There are two ways to sell this taunt: 1) I’m actually pulling ahead, and 2) You’re totally falling apart.
Right now there is a sort of rock, paper, scissors three-way going on among the US, China, and Russia, with each spotting another in one form or another (pulling ahead or falling behind).
Putin’s Moscow is clearly pushing the logic that the US is suffering a self-destructive decline, capped off by Trump’s return to power. With our shift to rule by oligarchs unfolding, such taunting truly stings.
Then there are all manner of China hawks (to include plenty within the incoming administration) who believe it’s China that’s on the ropes and ready to be toppled, either by tariffs in a trade war or some imagined decisive military showdown over Taiwan.
The problem with this Ronny Reagan-like logic? China today is not the economy of Brezhnev’s Soviet Union.
Then there are those of us who judge Putin’s “great accomplishment” to be nothing more (or less) than locking-in Russia as China’s economic vassal — a sort of gigantic North Korea to be looted of its natural resources.
Russia beats America beats China beats Russia.
There are, of course, countervailing arguments on each dyad. They’re just not as strong/popular right now..

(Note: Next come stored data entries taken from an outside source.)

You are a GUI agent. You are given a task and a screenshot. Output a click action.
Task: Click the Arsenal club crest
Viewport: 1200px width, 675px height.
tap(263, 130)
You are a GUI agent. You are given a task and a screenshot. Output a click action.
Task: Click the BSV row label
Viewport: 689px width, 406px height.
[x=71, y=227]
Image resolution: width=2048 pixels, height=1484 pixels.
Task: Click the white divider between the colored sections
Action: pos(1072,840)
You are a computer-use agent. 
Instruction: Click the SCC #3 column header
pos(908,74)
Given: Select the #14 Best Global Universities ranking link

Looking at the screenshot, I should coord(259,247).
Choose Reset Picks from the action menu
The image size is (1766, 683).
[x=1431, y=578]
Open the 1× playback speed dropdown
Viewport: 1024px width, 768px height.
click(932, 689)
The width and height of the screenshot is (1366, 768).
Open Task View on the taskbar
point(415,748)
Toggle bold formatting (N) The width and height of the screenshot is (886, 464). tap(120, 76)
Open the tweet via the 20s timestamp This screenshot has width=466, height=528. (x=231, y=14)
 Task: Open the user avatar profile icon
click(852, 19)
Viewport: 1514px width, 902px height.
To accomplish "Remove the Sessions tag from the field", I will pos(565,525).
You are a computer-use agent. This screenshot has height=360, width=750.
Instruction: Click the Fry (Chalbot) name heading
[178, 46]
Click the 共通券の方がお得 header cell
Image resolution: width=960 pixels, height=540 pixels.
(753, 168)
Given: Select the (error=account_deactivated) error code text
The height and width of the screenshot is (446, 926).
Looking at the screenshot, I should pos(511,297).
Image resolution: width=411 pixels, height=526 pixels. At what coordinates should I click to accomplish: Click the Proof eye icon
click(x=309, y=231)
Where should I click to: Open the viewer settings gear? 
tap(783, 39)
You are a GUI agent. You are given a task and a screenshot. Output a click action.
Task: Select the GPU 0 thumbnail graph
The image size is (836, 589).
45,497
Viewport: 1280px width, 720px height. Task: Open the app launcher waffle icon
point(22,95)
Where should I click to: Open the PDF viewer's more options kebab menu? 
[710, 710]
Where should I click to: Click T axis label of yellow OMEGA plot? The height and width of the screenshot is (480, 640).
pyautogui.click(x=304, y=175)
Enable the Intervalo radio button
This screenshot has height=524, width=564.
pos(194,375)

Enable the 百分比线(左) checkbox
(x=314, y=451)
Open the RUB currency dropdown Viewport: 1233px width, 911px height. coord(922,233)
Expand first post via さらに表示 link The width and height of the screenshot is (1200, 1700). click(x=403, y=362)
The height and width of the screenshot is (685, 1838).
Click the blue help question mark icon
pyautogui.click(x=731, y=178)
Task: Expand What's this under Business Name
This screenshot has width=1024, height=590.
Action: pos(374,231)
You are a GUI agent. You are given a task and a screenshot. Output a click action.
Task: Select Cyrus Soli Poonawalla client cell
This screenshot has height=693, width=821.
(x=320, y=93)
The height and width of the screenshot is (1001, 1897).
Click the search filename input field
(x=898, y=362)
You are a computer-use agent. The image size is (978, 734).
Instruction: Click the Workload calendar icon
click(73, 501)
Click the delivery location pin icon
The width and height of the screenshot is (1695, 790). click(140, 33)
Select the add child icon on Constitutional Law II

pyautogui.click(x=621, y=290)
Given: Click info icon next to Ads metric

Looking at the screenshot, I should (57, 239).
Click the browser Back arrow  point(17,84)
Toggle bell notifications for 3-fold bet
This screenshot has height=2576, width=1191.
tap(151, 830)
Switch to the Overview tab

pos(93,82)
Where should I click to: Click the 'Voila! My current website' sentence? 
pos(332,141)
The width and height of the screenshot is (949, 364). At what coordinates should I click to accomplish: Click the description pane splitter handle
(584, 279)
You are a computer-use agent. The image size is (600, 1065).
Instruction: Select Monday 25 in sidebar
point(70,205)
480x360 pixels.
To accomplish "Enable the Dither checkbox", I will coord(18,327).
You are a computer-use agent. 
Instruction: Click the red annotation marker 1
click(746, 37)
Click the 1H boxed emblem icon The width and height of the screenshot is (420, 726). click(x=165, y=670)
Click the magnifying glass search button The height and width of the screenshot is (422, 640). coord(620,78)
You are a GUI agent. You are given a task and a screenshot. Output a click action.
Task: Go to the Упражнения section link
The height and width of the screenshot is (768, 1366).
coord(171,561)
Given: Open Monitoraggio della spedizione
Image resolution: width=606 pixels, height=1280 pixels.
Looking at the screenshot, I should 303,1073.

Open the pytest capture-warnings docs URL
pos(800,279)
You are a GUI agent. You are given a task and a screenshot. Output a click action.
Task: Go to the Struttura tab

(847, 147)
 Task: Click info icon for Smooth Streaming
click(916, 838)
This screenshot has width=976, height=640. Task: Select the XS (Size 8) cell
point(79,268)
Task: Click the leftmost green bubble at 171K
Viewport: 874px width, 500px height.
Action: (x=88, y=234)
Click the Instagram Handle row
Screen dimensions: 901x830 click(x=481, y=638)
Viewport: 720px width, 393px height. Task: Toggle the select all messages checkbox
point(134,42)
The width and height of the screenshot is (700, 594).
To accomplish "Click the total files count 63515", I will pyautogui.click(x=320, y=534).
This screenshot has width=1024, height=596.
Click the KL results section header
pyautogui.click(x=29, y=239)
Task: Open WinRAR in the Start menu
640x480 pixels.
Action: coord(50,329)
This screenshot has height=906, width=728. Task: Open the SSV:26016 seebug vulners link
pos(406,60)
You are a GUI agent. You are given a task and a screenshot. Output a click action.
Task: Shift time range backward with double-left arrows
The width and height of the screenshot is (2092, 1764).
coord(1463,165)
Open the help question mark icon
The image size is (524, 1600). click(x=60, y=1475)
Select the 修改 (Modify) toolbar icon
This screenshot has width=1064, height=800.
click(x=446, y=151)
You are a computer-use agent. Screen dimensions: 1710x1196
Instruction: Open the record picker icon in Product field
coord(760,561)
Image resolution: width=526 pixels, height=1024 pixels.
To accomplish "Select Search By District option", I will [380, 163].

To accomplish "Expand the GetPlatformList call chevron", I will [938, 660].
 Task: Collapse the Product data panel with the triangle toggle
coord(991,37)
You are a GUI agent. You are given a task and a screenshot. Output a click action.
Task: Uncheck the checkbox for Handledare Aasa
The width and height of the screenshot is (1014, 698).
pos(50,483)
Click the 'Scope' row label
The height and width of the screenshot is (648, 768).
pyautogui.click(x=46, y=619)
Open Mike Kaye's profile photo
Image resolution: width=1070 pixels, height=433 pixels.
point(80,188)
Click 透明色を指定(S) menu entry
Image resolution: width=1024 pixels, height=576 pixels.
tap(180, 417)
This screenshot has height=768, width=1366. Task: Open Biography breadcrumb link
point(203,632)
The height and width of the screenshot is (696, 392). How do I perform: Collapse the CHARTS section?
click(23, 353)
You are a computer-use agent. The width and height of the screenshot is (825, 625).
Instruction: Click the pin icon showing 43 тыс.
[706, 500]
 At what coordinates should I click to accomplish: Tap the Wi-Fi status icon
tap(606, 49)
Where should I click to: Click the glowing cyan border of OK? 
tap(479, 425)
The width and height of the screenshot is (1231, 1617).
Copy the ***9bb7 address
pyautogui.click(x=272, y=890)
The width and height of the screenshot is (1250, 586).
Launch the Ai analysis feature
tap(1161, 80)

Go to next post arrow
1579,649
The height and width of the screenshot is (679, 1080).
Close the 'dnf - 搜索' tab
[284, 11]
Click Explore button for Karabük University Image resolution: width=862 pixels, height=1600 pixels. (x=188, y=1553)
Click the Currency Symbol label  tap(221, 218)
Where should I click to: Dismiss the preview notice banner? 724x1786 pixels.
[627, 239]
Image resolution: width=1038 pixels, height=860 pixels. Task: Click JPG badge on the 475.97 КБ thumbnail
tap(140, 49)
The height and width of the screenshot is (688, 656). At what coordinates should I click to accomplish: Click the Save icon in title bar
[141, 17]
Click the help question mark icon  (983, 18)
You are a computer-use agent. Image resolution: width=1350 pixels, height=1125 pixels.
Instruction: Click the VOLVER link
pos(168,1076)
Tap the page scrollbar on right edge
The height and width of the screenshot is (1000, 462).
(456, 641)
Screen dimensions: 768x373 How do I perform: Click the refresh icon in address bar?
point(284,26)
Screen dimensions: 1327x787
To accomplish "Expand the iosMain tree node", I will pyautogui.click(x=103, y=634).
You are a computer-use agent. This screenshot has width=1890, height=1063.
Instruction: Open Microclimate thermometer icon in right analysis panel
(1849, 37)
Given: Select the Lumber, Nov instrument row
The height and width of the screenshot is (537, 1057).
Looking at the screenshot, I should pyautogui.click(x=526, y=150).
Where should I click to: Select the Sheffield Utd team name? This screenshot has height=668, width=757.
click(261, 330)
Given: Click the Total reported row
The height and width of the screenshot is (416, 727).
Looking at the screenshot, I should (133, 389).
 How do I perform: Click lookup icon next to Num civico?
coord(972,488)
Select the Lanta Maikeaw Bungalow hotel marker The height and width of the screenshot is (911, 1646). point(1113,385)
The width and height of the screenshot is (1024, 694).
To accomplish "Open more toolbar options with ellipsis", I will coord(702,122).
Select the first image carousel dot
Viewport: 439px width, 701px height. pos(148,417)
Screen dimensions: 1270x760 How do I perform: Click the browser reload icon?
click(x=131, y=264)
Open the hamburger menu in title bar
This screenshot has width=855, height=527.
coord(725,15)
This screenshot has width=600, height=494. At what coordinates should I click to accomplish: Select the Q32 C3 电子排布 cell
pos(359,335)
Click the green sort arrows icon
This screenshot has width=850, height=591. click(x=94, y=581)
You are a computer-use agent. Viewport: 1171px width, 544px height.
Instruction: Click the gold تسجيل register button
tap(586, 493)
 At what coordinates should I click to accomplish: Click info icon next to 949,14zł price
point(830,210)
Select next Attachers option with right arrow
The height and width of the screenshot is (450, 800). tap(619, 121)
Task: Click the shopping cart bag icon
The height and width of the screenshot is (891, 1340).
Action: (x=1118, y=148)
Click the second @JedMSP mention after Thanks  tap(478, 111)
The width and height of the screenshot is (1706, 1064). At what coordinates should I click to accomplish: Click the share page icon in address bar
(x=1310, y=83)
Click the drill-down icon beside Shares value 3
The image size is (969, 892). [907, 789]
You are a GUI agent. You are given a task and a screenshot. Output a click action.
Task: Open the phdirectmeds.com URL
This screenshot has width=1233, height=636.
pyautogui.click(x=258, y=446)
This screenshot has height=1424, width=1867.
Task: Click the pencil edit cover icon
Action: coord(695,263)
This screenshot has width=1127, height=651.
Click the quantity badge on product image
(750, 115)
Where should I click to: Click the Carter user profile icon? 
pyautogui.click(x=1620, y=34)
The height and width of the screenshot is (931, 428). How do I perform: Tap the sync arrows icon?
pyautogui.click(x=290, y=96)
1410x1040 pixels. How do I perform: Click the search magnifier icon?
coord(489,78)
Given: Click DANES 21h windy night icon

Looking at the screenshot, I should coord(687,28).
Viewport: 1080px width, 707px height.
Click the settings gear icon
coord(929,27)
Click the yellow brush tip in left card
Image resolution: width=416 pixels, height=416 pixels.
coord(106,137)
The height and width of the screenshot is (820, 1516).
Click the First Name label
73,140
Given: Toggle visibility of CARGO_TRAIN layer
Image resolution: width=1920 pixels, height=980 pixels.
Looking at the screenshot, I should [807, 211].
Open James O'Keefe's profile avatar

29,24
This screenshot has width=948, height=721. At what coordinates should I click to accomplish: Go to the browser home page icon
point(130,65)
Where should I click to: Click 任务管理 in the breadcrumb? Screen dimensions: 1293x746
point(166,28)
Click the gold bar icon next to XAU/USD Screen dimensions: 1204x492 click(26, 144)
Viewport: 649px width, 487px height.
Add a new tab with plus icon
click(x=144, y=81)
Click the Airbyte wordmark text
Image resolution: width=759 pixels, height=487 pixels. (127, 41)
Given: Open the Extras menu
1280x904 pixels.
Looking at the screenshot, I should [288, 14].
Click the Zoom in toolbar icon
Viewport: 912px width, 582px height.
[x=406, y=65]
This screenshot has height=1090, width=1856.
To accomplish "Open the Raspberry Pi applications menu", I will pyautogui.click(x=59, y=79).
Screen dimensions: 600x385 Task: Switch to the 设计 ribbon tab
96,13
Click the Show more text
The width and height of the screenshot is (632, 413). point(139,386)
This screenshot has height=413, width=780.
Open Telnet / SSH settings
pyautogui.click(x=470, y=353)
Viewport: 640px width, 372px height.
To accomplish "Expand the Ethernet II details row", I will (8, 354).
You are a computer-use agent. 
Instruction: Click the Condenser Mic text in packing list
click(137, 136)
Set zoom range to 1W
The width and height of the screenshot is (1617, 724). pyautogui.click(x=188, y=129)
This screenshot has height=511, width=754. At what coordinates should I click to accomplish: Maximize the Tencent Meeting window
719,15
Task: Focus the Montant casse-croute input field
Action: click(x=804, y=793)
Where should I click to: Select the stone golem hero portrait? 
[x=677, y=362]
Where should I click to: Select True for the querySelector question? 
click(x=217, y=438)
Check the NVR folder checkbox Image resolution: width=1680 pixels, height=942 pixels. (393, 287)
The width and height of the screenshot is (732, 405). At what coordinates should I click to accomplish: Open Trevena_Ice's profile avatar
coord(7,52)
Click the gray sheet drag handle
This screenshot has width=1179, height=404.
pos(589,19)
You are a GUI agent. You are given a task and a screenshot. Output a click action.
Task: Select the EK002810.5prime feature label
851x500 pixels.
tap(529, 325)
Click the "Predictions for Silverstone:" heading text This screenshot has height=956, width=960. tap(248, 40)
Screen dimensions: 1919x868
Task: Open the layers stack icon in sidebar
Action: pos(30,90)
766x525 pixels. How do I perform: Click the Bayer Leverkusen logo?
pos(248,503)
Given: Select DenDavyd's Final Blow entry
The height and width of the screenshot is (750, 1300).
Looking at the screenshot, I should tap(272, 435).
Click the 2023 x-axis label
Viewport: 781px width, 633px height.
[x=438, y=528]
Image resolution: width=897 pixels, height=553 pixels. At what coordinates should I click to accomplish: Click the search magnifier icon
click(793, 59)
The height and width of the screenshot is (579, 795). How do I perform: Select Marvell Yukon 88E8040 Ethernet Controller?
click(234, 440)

The MAGA crowd likes and admires Putin’s regime for its open embrace of Slavic Orthodox nationalism (their version of America’s White Christian nationalism). They’ll be happy to deliver “sacred” Ukraine back to Mother Russia, just like they’ll be happy to see Israel eliminate and annex both Gaza and the West Bank. It’ll all just feel so Biblically right!
Then there are plenty of us analysts who see China playing go the world over (but particularly across the Global South) while the US fixates on a single hand of poker (Taiwan) — thus Beijing winning this century while Washington guards against losing one of the last great vestiges of the Cold War out there (our sacred duty to prevent WWIII by manning 800 or so military facilities the world over).
Finally, of course, there are the strategic fraidy cats who spot some 10-foot-tall behemoth consisting of Iran, North Korea, Russia, and China that is poised to Mackinder the world by grasping firm control of the Heartland of Eurasia, then its Rimlands, and thus own the entirety of the World Island! — a wonderfully blood-and-soil view of 21st century security right as digital content comes to dominate global trade value and AI is poised to remake … just about everything!
You know where I stand.
If Russia has to invade its neighbors to stop them from defecting to Europe’s EU and NATO structures, then that’s not a sign of its strength but of its superpower brand weakness (and, conversely, Europe’s brand strength). When your erstwhile allies are willing to take a military beating just to keep that door open, that’s not indicative of your strength.
Instead, I see Russia still coming apart as an empire, stretching back to 1989 and looking shakier as a political identity and entity by the day. I mean, what is the Russia Federation but a vast clustering of nationalities held uncomfortably subordinate to the Slavic Russians.
In short, there is no love lost there. Indeed, there is barely a national identity to be found.
And with climate change placing a big fat target on its back (all that warming land offering a place of retreat from Middle Earth’s steaming hot mess), Russia, as I noted in America’s New Map, is “more prey than predator so long as Putin rules.”
And, once he’s gone? Then we’re looking at one sick man of Eurasia, ready to be carved up by up-and-still-coming powers all along its vast borders.
We’ve seen that movie and know how it unfolds.